(Collected data)
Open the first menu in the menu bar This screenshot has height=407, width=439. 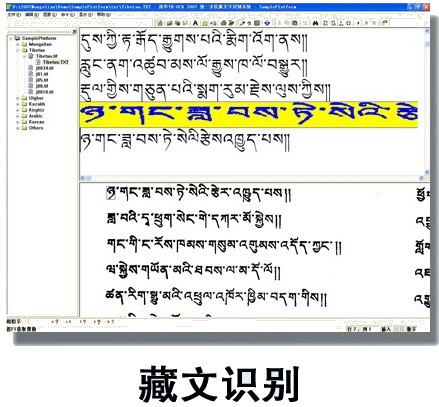14,15
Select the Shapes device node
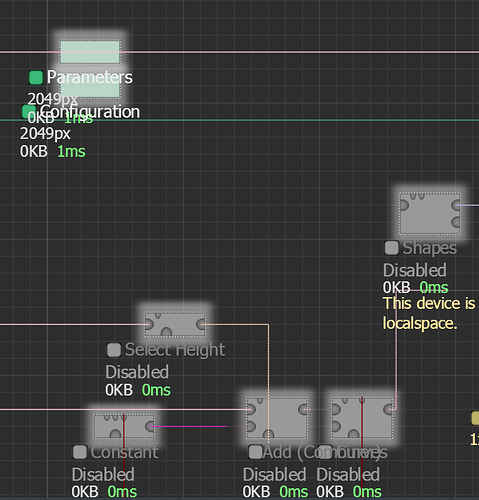The height and width of the screenshot is (500, 479). click(430, 213)
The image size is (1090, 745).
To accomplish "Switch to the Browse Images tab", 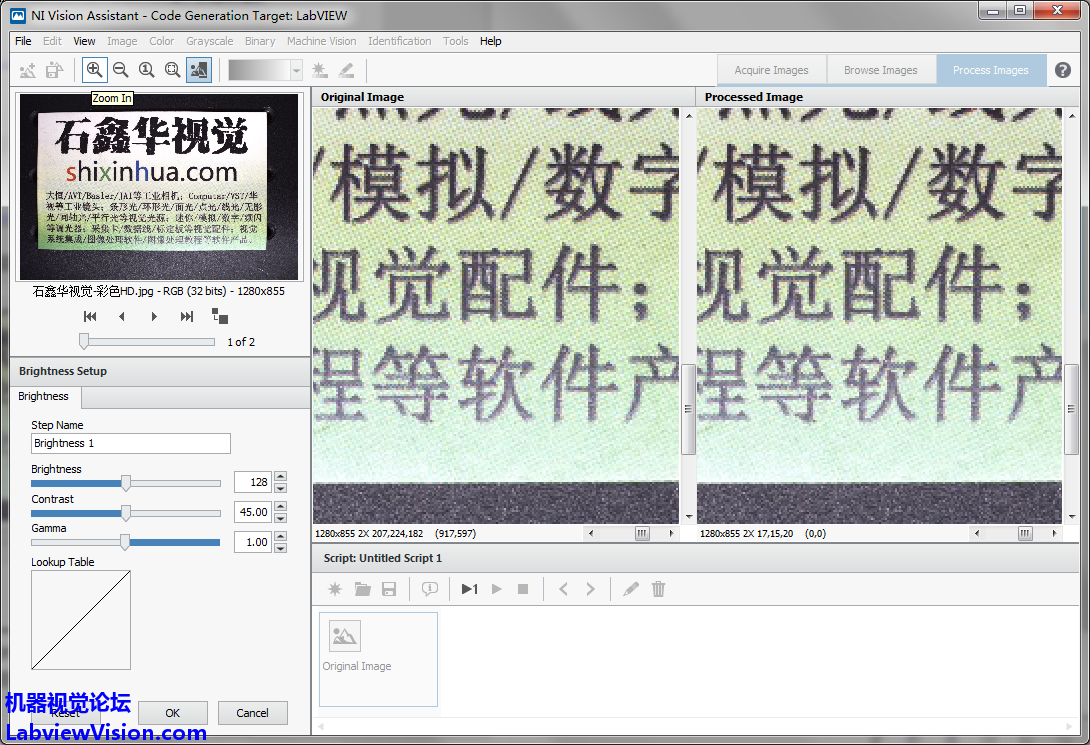I will coord(880,70).
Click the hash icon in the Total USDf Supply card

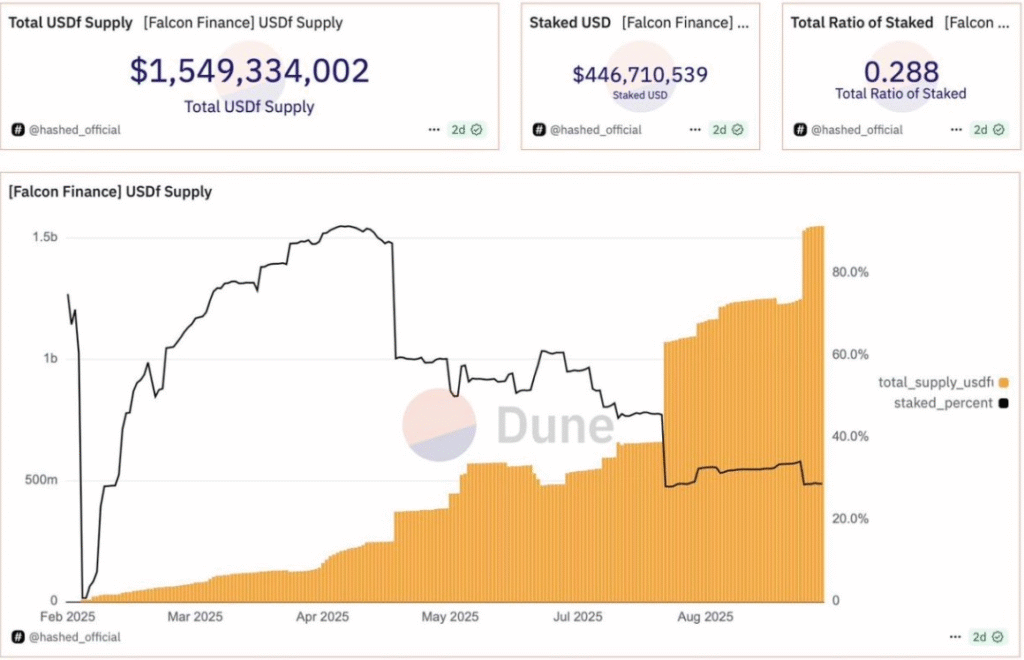[18, 130]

### What needs to be done
Word for word, repeat only the lines from the line containing "Click the hash" through the end of the data, without any pictures.

### Answer to this exercise
Click the hash icon in the Total USDf Supply card

[18, 130]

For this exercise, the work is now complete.